Rapid,
yet accurate and sensitive testing has been shown to be
critical in the control of spreading pandemic diseases such as COVID-19.
Current methods which are highly sensitive and can differentiate different
strains are slow and cannot be conveniently applied at the point of
care. Rapid tests, meanwhile, require a high titer and are not sufficiently
sensitive to discriminate between strains. Here, we report a rapid
and facile potentiometric detection method based on nanoscale, three-dimensional
molecular imprints of analytes on a self-assembled monolayer (SAM),
which can deliver analyte-specific detection of both whole virions
and isolated proteins in microliter amounts of bodily fluids within
minutes. The detection substrate with nanoscale inverse surface patterns
of analytes formed by a SAM identifies a target analyte by recognizing
its surface nano- and molecular structures, which can be monitored
by temporal measurement of the change in substrate open-circuit potential.

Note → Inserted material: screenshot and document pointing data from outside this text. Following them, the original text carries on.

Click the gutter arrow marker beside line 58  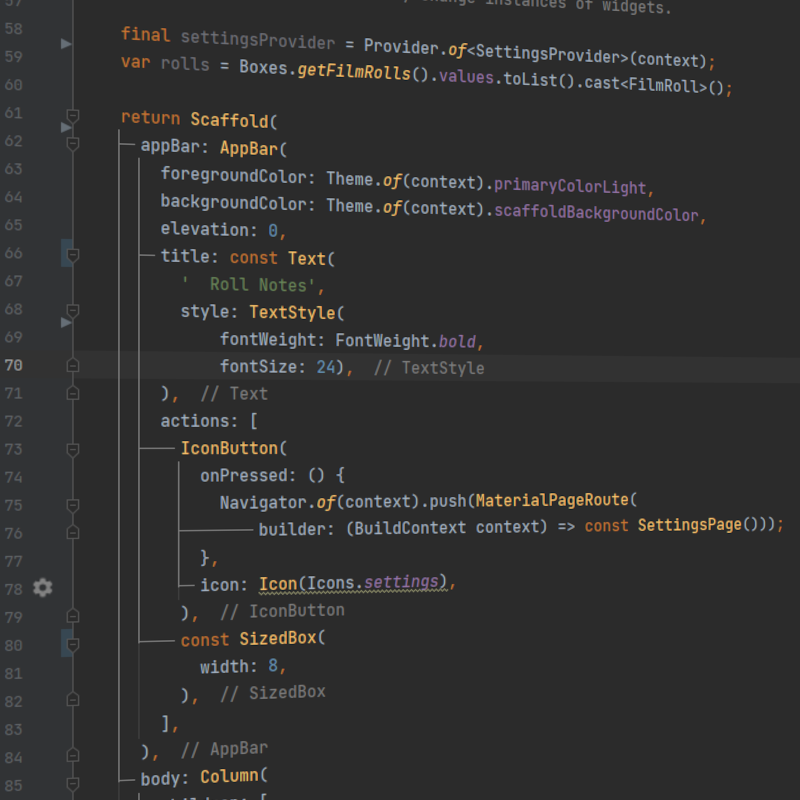[x=67, y=44]
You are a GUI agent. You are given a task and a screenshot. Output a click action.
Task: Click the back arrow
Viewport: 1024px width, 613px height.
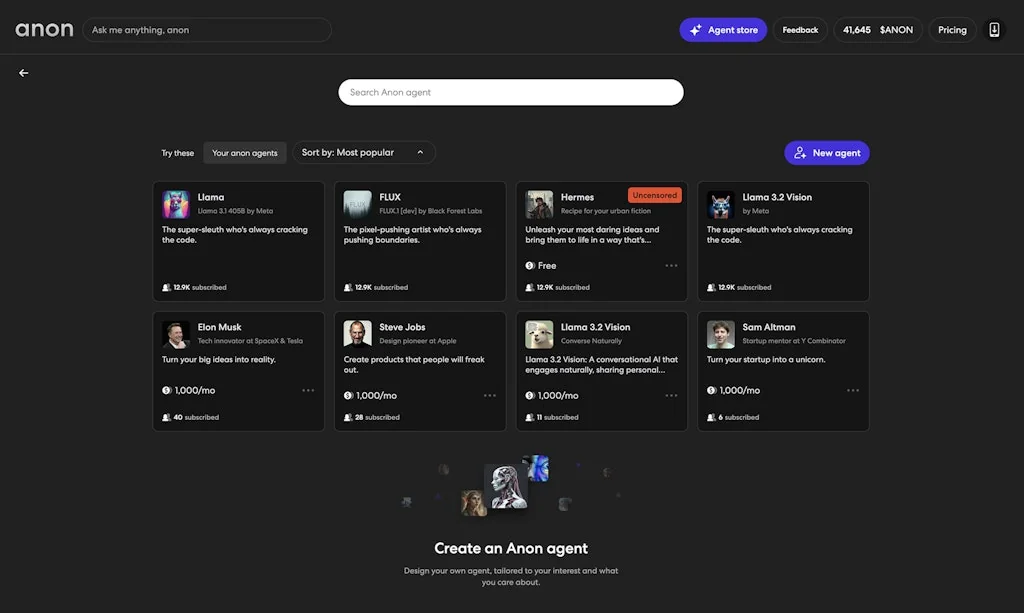pos(23,72)
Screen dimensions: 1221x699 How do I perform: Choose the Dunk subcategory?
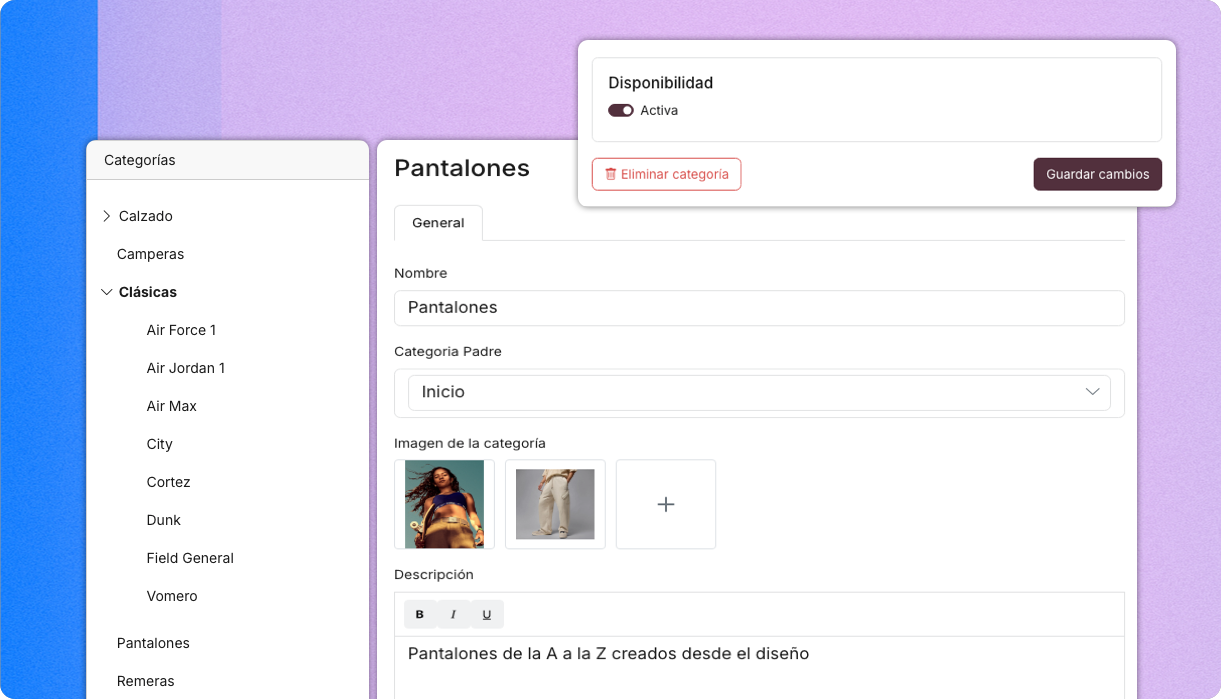pos(164,520)
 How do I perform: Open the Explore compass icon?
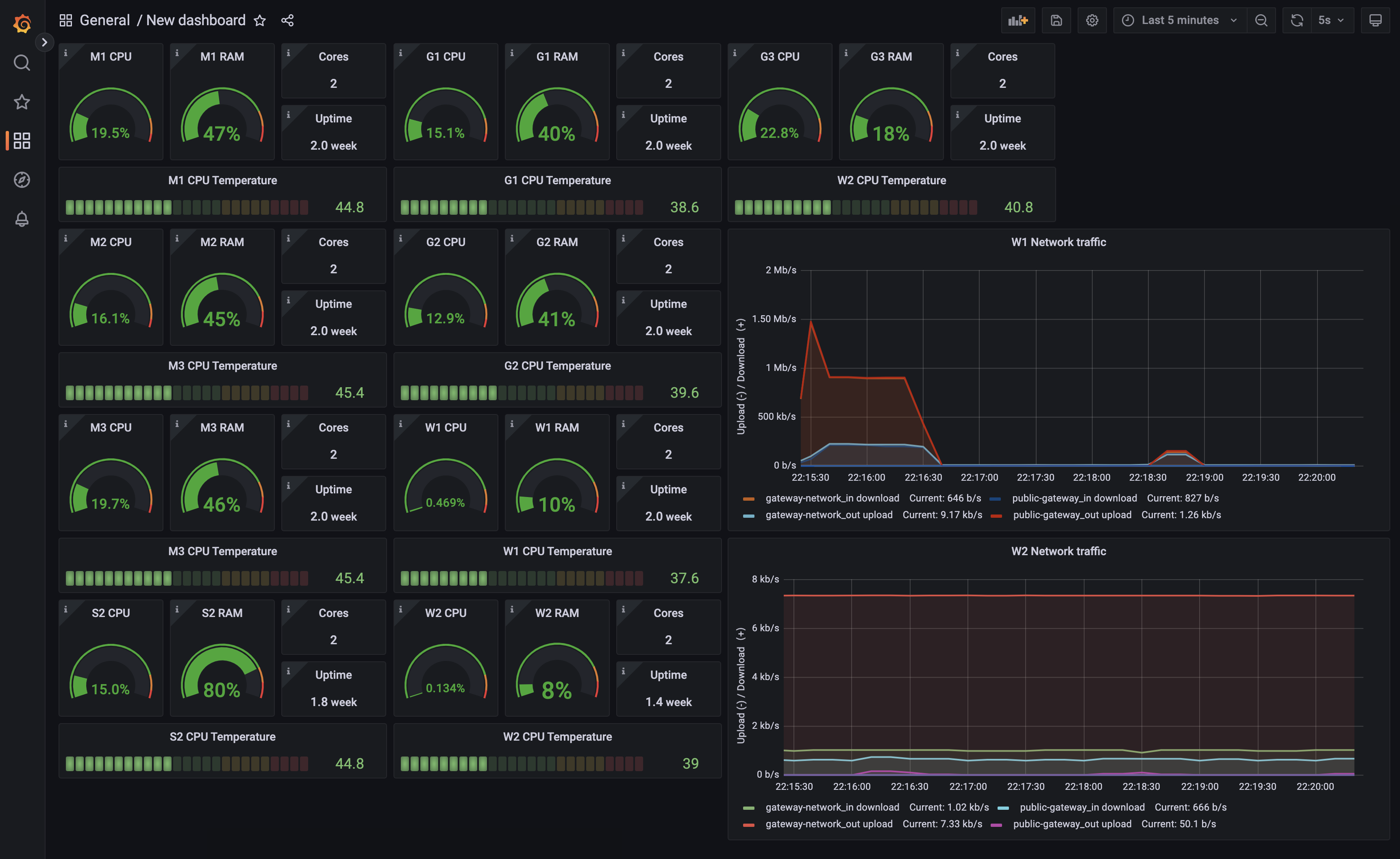tap(22, 180)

The sensor unambiguously detected and differentiated H1N1 and H3N2
influenza A virions as well as the spike proteins of severe acute
respiratory syndrome coronavirus 2 (SARS-CoV-2) and Middle-East respiratory
syndrome (MERS) coronavirus in human saliva with limits of detection
reaching 200 PFU/mL and 100 pg/mL for the viral particles and spike
proteins, respectively. The demonstrated speed and specificity of
detection, combined with a low required sample volume, high sensitivity,
ease of potentiometric measurement, and simple sample collection and
preparation, suggest that the technique can be used as a highly effective
point-of-care diagnostic platform for a fast, accurate, and specific
detection of various viral pathogens and their variants.